Question from Introduction to Modern Cosmology by Andrew Liddle

Question

The exact question goes like this: In the real Universe the expansion is not completely uniform. Rather, galaxies exhibit some random motion relative to the overall Hubble expansion, known as their peculiar velocity and caused by the gravitational pull of their near neighbours. Supposing that a typical (e.g. root mean square) galaxy peculiar velocity is 600 km s-1, how far away would a galaxy have to be before it could be used to determine the Hubble constant to ten per cent accuracy, supposing

(a) The true value of the Hubble constant is 100 km s-1 Mpc-1?

(b) The true value of the Hubble constant is 50 km s-1 Mpc-1

Assume in your calculation that the galaxy distance and redshift could be measured exactly. Unfortunately, that is not true of real observations.

I started off by writing the hubbles equation and as they mentioned it should be accurate to 10% so its peculiar velocity (given as about 600 km/s) is less than or equal to 10% of its expansion velocity. But this gives me different answer.

The actual answer to the problem as stated in the book is Slightly different answers are possible depending how you deal with the rms velocity. You should get something like r > 35 Mpc for H0 = 100km s-1 and r > 70Mpc for Ho = 50kms-1

What am I missing here? Has it got to do with the RMS velocity as mentioned? Please explain.

Answer 1

From the definition of the rms (e.g. here), $$ \mathrm{rms}^2(x) = \langle x \rangle^2 + \sigma_x^2, $$ where $\langle x \rangle$ is the mean value, and $\sigma_x$ is the dispersion.

For galaxies with random velocities, the mean velocity should be $\langle x \rangle = 0$, unless they drift in some direction.
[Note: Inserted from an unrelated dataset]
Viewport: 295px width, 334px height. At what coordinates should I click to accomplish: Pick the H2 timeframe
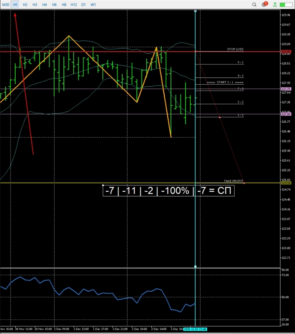(25, 5)
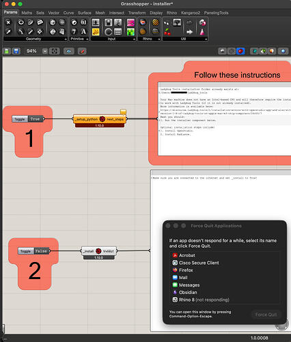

Hence, the velocity dispersion should be $600\,\mathrm{km}\,\mathrm{s}^{-1}$.

For randomly distributed velocities, the speed $V_{||}$ you measure along your line of sight (LOS) is a factor $\sqrt{3}$ smaller, i.e. $\sim350\,\mathrm{km}\,\mathrm{s}^{-1}$.

Thus, to get a 10% accuracy, the mean value should be 10 times larger, i.e. $\sim 3500\,\mathrm{km}\,\mathrm{s}^{-1}$.

For a Hubble constant of $H_0 = 100\,\mathrm{km}\,\mathrm{s}^{-1}\,\mathrm{Mpc}^{-1}$, that corresponds to a distance of $$ d = \frac{v_{||}}{H_0} \simeq 35\,\mathrm{Mpc}, $$ while for $50 \,\mathrm{km}\,\mathrm{s}^{-1}\,\mathrm{Mpc}^{-1}$ you get $70\,\mathrm{Mpc}$.